_Testo da leggere_:
E il vero problema, forse, è un altro.

Dopo aver letto le chat di LaMDA è chiaro che siamo arrivati ​​al punto in cui abbiamo modelli che sono in grado di ingannare un certo numero di persone, esattamente come fanno già i deepfake. Certo una piccola parte di noi sa bene, per lavoro o per cultura, che si tratta semplicemente di matematica e grandi quantità di dati in training, per cui nulla di cui spaventarsi troppo, alla fine. Pero’ sarà molto difficile convincere e far capire alle persone comuni di cosa si tratta, questo sembra certo.Dal 2020 sappiamo per certo come sia facile ingannare le persone, condizionarle in negativo o alimentare false credenze di massa: non dovremmo mai fare l’errore di sottovalutare le istanze di Lemoine, che potrebbero addirittura diventare prevalenti.

Probabile che non succederà mai nulla, e noi ci sentiamo di pensarla così, a ragion veduta. O dovremmo per caso aspettarci che un giorno, come nei film di Cameron, le macchine abbiano la meglio sull’uomo. Ipotesi da valutare razionalmente, per quanto venga da dire che i veri rischi sono di tutt’altra natura e non dipendono più da un chatbot di quanto non avvenga per altri potenziali abusi tecnologici.

_Materiale fornito_:

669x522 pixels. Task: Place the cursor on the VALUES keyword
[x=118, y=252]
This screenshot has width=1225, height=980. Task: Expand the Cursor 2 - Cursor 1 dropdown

_Cosa fare_:
Ripeti per intero il testo su LaMDA e sui rischi dei chatbot, senza cambiare nulla. Il materiale qui non serve a niente.

_Compito svolto_:
E il vero problema, forse, è un altro.

Dopo aver letto le chat di LaMDA è chiaro che siamo arrivati ​​al punto in cui abbiamo modelli che sono in grado di ingannare un certo numero di persone, esattamente come fanno già i deepfake. Certo una piccola parte di noi sa bene, per lavoro o per cultura, che si tratta semplicemente di matematica e grandi quantità di dati in training, per cui nulla di cui spaventarsi troppo, alla fine. Pero’ sarà molto difficile convincere e far capire alle persone comuni di cosa si tratta, questo sembra certo.Dal 2020 sappiamo per certo come sia facile ingannare le persone, condizionarle in negativo o alimentare false credenze di massa: non dovremmo mai fare l’errore di sottovalutare le istanze di Lemoine, che potrebbero addirittura diventare prevalenti.

Probabile che non succederà mai nulla, e noi ci sentiamo di pensarla così, a ragion veduta. O dovremmo per caso aspettarci che un giorno, come nei film di Cameron, le macchine abbiano la meglio sull’uomo. Ipotesi da valutare razionalmente, per quanto venga da dire che i veri rischi sono di tutt’altra natura e non dipendono più da un chatbot di quanto non avvenga per altri potenziali abusi tecnologici.